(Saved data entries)

============

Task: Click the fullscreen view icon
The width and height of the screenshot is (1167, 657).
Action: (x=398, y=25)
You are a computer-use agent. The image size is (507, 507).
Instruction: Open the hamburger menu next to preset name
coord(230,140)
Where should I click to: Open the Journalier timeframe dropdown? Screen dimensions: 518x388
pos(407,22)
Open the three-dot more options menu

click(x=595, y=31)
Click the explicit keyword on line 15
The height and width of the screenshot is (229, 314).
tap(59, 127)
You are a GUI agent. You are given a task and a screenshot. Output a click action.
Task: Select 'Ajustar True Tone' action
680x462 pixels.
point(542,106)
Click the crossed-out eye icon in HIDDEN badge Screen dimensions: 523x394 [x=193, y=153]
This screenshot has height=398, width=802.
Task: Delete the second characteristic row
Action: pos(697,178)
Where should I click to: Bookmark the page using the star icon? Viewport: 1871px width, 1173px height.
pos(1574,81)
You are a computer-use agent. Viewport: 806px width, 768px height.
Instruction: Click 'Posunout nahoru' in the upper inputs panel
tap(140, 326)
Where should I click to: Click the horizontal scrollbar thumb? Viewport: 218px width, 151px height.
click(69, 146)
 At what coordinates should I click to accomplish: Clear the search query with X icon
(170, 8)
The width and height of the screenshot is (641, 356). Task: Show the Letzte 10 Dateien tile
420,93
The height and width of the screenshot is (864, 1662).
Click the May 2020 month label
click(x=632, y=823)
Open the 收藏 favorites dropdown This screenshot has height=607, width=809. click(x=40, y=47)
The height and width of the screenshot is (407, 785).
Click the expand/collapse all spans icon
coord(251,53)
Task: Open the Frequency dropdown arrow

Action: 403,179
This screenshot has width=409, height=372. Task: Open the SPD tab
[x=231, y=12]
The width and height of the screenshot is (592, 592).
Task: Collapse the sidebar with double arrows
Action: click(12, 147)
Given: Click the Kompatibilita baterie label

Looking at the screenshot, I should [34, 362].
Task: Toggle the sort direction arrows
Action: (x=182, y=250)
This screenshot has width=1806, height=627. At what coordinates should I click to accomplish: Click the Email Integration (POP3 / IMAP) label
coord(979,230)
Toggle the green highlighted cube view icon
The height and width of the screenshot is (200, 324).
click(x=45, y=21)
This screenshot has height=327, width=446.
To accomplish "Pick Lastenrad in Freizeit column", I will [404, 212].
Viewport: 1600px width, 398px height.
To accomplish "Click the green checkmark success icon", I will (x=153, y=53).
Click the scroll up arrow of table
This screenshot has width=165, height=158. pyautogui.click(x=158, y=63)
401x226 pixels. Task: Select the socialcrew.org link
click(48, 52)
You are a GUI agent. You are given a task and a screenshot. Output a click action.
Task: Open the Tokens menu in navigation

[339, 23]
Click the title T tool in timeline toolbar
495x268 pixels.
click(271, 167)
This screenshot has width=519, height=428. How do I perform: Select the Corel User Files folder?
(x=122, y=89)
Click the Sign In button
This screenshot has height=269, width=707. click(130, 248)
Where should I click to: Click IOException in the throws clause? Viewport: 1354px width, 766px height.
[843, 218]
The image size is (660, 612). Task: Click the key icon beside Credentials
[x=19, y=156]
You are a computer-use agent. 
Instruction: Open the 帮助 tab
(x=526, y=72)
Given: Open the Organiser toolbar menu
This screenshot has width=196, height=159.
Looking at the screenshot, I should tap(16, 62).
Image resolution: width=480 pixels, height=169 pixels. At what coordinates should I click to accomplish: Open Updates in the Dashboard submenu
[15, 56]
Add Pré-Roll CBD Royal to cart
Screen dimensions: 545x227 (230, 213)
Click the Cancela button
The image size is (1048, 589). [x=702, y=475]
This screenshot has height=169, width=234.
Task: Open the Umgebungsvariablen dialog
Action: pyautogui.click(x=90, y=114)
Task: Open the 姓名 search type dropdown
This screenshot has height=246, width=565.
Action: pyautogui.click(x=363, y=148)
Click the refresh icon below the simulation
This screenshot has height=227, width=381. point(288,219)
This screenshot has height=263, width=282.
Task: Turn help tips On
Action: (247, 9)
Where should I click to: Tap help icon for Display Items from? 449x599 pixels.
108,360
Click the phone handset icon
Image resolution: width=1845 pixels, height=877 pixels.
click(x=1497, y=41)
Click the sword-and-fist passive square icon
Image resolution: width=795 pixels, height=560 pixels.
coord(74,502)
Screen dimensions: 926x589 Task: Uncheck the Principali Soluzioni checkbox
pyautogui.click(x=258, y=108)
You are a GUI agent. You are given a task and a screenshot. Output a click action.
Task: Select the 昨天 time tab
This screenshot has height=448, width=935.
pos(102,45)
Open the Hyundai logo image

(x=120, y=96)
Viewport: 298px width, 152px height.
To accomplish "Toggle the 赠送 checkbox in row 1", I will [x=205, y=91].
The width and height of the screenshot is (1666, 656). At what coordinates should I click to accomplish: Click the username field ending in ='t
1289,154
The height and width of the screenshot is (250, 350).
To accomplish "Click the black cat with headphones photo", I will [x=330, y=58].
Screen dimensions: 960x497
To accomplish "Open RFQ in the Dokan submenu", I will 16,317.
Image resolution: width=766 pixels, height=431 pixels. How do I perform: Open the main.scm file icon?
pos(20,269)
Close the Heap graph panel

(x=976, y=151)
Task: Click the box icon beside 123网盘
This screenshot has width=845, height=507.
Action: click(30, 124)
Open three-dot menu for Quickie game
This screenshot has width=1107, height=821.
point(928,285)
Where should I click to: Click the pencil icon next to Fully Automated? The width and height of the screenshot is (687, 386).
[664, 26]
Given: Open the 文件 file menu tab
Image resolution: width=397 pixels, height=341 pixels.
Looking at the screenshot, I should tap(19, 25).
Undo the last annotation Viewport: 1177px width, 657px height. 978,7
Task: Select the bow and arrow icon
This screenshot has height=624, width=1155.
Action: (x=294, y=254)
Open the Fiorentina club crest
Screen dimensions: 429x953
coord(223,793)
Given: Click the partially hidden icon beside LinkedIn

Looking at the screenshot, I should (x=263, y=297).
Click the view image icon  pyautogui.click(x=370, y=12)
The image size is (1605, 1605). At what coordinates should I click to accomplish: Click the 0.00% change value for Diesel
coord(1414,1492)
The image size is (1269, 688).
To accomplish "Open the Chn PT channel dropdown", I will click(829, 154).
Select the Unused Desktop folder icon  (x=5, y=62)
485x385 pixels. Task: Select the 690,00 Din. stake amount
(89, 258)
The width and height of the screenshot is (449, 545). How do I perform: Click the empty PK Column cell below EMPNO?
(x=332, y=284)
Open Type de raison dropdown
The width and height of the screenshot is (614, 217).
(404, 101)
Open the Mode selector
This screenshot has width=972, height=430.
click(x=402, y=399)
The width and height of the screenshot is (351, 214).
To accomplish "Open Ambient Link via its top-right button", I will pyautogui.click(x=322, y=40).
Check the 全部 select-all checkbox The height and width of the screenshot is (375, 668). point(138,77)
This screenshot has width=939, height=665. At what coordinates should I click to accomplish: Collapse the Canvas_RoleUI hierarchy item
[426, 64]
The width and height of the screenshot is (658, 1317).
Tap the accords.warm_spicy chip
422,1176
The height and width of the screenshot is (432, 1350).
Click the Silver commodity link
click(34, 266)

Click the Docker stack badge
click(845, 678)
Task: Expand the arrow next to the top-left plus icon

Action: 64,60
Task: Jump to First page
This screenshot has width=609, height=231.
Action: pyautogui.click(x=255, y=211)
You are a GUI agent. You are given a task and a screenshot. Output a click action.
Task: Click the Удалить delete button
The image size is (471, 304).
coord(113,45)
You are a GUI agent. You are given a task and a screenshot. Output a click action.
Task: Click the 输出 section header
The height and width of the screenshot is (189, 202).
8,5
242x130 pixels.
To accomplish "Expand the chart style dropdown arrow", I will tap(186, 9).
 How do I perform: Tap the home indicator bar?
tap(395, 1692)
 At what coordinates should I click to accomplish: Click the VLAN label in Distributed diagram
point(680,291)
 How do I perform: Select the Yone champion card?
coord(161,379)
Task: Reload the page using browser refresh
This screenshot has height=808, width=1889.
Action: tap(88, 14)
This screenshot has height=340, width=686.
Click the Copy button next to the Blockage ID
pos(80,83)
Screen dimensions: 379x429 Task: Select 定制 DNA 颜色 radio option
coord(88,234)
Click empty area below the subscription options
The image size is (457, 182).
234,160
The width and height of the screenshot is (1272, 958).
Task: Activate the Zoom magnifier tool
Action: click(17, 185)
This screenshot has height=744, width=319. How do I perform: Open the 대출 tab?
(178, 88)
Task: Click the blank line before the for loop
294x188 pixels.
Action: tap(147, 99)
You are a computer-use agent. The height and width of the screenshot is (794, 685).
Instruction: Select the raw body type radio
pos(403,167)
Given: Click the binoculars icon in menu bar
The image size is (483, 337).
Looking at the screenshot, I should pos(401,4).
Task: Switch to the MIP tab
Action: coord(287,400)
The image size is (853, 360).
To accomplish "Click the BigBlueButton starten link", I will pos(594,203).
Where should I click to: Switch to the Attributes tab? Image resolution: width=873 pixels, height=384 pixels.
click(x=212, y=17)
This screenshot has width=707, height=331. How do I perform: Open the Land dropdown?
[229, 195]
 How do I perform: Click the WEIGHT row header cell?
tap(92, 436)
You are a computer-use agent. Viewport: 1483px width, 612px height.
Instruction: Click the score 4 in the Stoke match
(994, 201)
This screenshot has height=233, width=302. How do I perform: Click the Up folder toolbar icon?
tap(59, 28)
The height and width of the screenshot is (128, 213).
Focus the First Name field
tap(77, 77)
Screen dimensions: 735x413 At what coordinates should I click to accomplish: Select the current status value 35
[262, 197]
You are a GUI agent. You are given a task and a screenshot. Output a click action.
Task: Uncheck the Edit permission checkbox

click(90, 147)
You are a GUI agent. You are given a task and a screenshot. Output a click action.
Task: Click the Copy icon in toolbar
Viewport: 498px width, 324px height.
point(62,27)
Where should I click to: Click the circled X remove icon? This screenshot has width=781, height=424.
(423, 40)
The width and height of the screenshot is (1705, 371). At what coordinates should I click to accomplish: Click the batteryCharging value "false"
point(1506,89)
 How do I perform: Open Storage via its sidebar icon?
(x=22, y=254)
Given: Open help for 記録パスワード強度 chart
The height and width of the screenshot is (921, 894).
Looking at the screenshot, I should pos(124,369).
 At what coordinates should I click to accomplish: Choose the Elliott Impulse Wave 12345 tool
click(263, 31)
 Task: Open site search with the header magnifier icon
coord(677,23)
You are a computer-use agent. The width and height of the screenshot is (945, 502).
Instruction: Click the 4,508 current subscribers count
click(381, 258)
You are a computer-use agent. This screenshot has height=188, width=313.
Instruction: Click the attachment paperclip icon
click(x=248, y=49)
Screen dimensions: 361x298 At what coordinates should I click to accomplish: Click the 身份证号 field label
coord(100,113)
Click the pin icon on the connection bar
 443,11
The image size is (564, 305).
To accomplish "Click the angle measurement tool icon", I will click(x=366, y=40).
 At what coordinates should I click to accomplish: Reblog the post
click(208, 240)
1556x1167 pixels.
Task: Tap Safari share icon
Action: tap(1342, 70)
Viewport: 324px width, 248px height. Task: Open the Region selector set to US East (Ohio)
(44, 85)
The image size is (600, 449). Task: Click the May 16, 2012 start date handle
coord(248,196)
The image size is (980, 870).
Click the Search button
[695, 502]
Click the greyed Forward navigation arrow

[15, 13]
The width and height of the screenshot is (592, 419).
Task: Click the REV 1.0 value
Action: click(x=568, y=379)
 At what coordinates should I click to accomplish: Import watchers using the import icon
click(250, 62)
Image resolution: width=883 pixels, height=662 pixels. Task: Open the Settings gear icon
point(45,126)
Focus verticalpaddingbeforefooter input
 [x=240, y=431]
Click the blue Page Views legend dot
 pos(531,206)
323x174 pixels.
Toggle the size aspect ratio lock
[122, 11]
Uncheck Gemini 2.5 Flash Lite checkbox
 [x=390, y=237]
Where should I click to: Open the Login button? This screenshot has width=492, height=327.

============

What needs to be done
Would you please copy the lines above, from the one holding "Toggle the size aspect ratio lock" through the last, and nothing else?

Task result
Toggle the size aspect ratio lock
[122, 11]
Uncheck Gemini 2.5 Flash Lite checkbox
 [x=390, y=237]
Where should I click to: Open the Login button? This screenshot has width=492, height=327.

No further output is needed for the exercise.